Climatic extremes are often modified now by climate control within a vessel, but extremes can still occur, for instance during mooring operations in the arctic and during engine maintenance in tropical climates. Above all they can arise in the event of vessel emergencies where systems fail or when evacuation of the vessel is required. Risks at low temperatures may arise in some people with peripheral circulatory disorders, while high temperatures require fully functioning thermoregulation and the ability to maintain fluid balance – both potentially at risk in some forms or circulatory and kidney disease.
Both risk factors for infections and the consequences of those that may either impair individual fitness or, more importantly, be transmissible to other crew members need to be covered . In terms of medical screening risk factors for severe malaria infections and for some other tropical diseases are relevant, with the absence of the spleen seen as one well defined cause of increased risk of a fatal outcome if infection occurs.
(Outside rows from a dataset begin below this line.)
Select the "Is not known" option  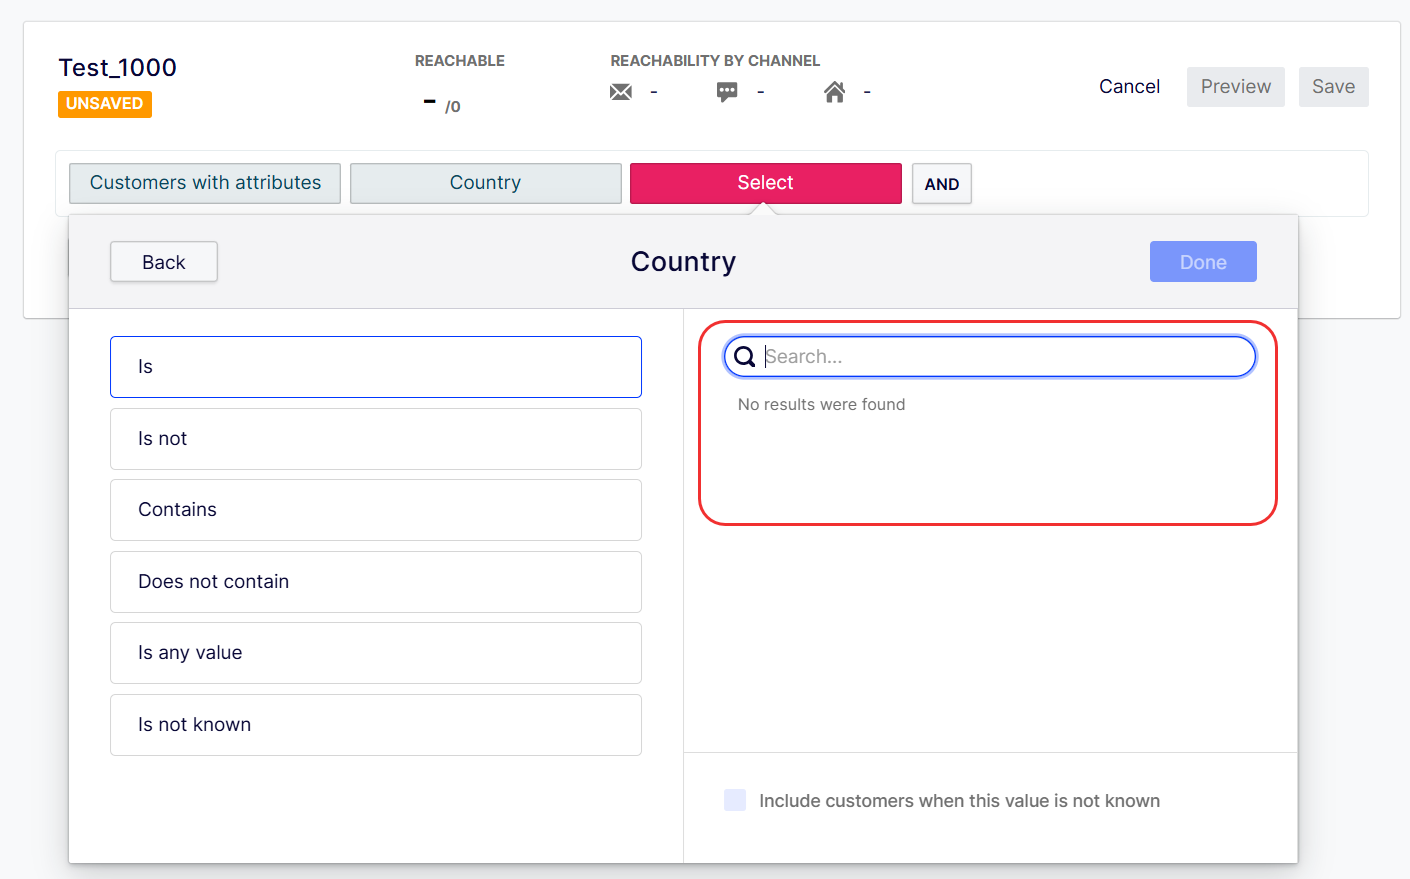(x=375, y=725)
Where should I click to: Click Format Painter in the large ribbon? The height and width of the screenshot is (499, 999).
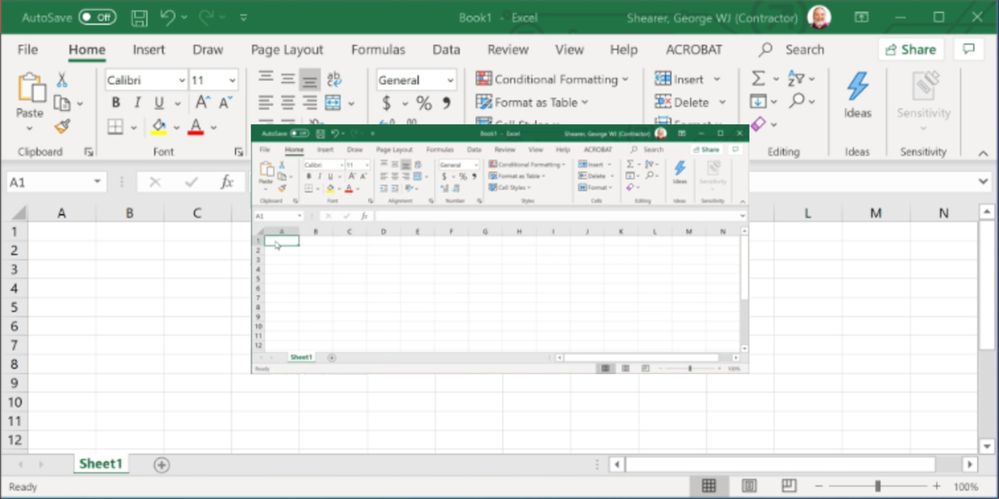click(x=62, y=127)

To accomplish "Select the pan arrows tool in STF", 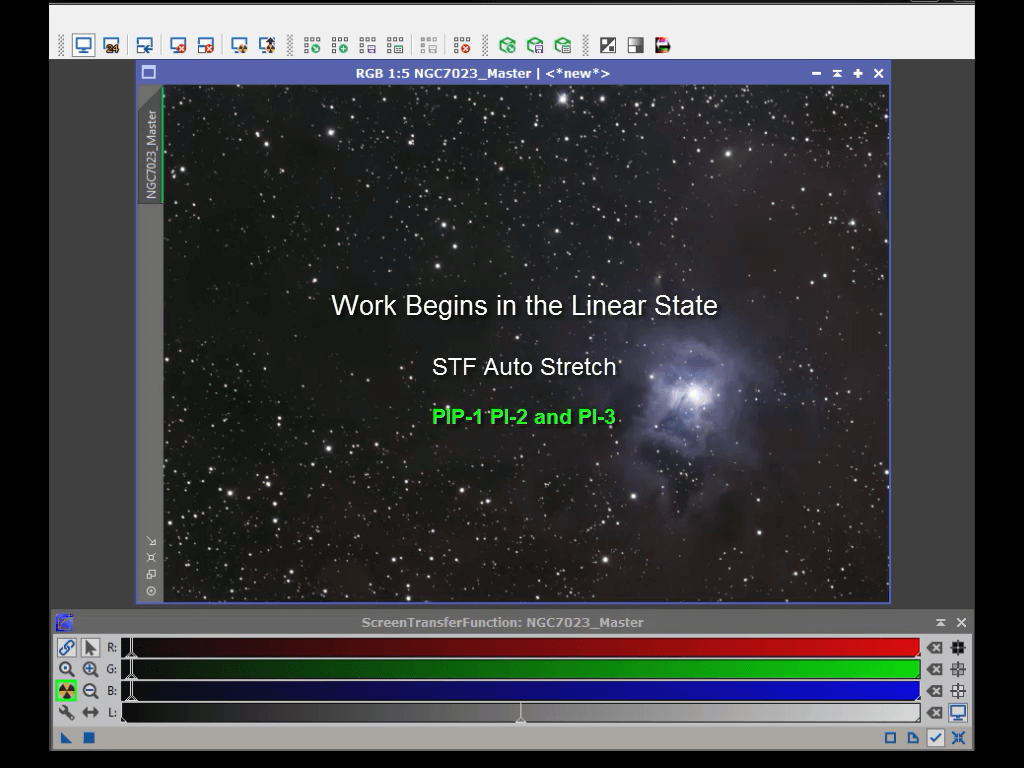I will pyautogui.click(x=90, y=713).
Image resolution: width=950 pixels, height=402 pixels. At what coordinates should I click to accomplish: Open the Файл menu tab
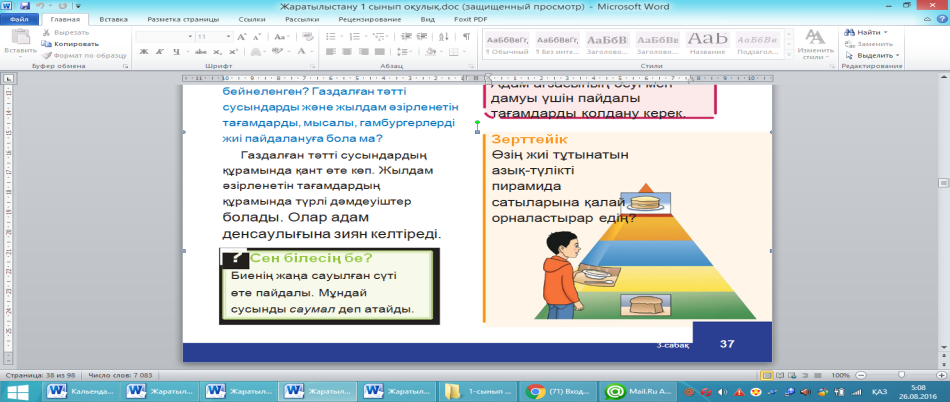pos(20,19)
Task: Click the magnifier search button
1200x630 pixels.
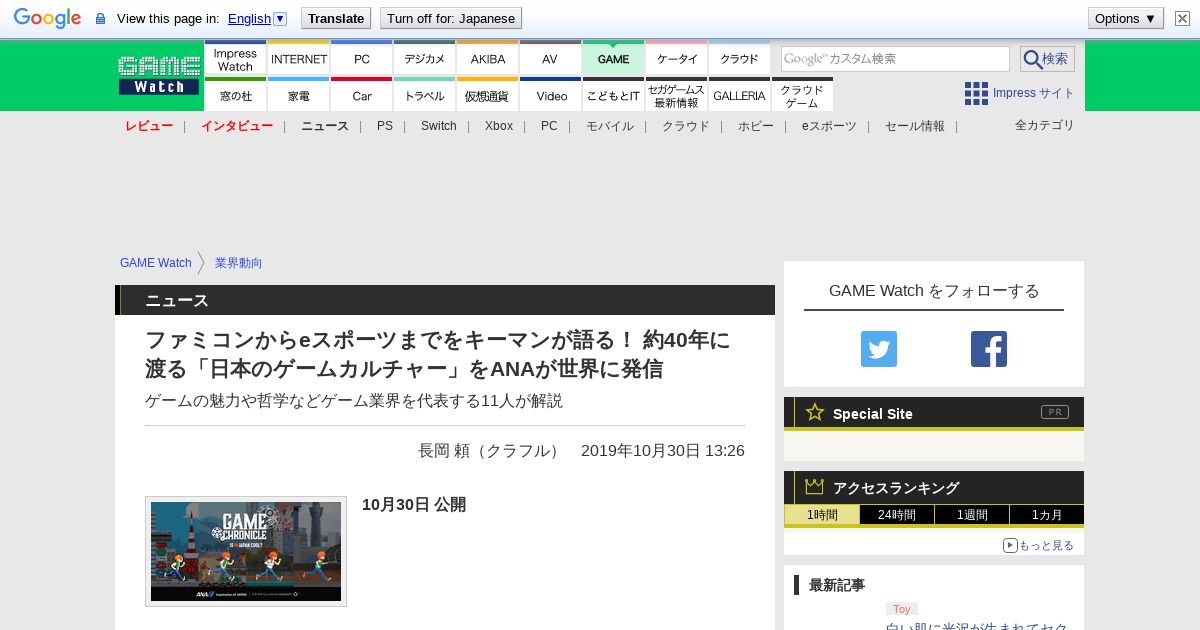Action: [1046, 59]
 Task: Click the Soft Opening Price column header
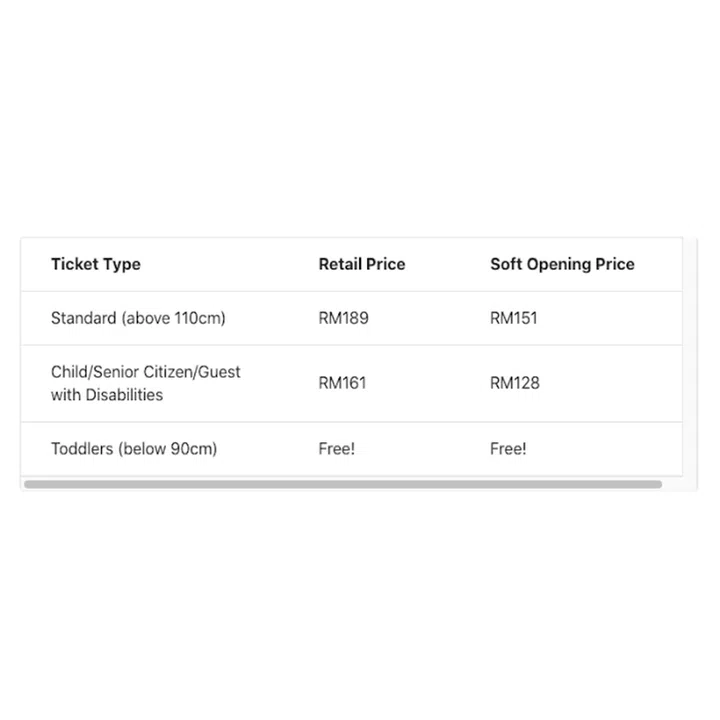(562, 264)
Distance from care and its adequacy are important for anyone who has an increased risk of becoming ill while at sea. If a heart condition recurs at sea, can it be investigated and treated before it becomes life threatening, and will the treatment be one that meets good standards of medical practice? A seafarer with a condition that may recur may be just made fit for coastal work in a country where there are good onshore medical facilities that can be reached before any complications become serious. Thus a small risk of incarceration of a hernia or of dental pain from tooth or gum disease may be compatible with work on a vessel that is never far from a port with good medical facilities.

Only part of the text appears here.